Over the past several decades, the various scholarly disciplines have turned their attention to the manner in which the body is an ever-present aspect of all we know. Somatics is about the body as experienced from within. What can and does our body tell us as? How do we integrate bodily knowing and being into textual forms of knowledge? How do we build this knowing into our scholarship and practice? This course reviews these literatures. We are investigating experience and learning as an embodied phenomenology and as such - the study of consciousness will be a key perspective. We cover somatics from the fields of neuroscience, psychology, social and human sciences, phenomenology and spirituality.
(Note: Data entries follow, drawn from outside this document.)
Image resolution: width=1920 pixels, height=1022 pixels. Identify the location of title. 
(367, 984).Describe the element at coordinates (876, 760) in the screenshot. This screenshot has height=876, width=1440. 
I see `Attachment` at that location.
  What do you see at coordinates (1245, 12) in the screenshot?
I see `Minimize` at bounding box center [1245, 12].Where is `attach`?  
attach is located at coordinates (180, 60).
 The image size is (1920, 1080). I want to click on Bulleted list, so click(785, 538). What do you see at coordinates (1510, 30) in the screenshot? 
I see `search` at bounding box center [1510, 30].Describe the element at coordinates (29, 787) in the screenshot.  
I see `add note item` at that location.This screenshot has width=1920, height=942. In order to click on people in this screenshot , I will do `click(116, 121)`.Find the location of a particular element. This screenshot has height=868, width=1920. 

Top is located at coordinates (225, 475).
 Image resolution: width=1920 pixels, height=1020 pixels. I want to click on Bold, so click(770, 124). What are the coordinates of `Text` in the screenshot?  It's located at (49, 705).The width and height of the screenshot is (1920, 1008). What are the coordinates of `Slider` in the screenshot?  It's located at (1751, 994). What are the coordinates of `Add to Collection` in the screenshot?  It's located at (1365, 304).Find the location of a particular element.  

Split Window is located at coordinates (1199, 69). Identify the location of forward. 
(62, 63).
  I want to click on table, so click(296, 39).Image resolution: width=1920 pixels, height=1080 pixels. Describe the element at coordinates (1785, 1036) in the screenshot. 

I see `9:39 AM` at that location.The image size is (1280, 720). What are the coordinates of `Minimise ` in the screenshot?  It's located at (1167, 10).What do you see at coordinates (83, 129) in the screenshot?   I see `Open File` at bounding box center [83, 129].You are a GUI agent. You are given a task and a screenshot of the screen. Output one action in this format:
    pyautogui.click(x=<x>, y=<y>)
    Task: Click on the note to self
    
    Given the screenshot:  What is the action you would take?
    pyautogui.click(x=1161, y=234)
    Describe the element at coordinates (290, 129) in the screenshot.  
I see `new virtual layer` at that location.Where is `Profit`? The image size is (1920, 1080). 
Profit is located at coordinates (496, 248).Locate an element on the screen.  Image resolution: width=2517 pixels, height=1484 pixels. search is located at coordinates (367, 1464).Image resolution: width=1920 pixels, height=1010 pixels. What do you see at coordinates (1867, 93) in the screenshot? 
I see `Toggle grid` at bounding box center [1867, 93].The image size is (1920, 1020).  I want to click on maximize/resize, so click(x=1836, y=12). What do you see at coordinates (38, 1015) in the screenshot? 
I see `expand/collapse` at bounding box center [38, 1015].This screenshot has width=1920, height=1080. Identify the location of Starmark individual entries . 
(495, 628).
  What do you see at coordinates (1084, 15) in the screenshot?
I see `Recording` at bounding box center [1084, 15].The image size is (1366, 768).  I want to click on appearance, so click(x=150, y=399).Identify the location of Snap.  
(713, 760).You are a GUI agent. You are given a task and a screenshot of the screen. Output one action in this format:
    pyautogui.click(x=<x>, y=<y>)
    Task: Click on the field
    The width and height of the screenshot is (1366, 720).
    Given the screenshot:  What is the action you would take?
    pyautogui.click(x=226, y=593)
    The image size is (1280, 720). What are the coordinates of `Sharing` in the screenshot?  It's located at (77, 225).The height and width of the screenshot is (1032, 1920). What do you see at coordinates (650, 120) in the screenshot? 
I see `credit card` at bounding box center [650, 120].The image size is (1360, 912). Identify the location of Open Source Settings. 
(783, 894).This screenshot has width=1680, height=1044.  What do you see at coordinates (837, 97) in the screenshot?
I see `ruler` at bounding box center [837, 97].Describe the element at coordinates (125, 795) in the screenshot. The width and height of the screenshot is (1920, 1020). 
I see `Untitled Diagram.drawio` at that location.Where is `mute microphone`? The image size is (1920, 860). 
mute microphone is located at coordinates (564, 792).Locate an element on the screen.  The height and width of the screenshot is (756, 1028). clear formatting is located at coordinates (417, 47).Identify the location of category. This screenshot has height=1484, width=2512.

Since we are attempting to interpret the meaning of texts about Somatics, hermeneutics is also a key discipline for our collaborative work.
Students develop and demonstrate an understanding of the strategies for qualitative inquiry, including case study, ethnography, phenomenology, narrative, grounded theory, and critical genres, among others. Students study methodological topics, including the researcher's stance, sampling, data collection, coding, thematic analysis, and procedures for assessing the trustworthiness of qualitative data, interpretation, and reporting. Students explore the range of qualitative approaches in application to their research interest, development of a research question, and creation of a qualitative, action research, or mixed methods research proposal.
Students are introduced to the range of quantitative inquiry methods, including survey, descriptive, quasi-experimental, correlational, and causal-comparative research. Students study the methodological topics, including structured data collection, sampling, design, basic data analysis strategies, procedures for assessing reliability and validity of quantitative studies, interpretation, and reporting. Students explore the range of quantitative approaches in application to their research interest, development of the research question, and creation of a quantitative proposal.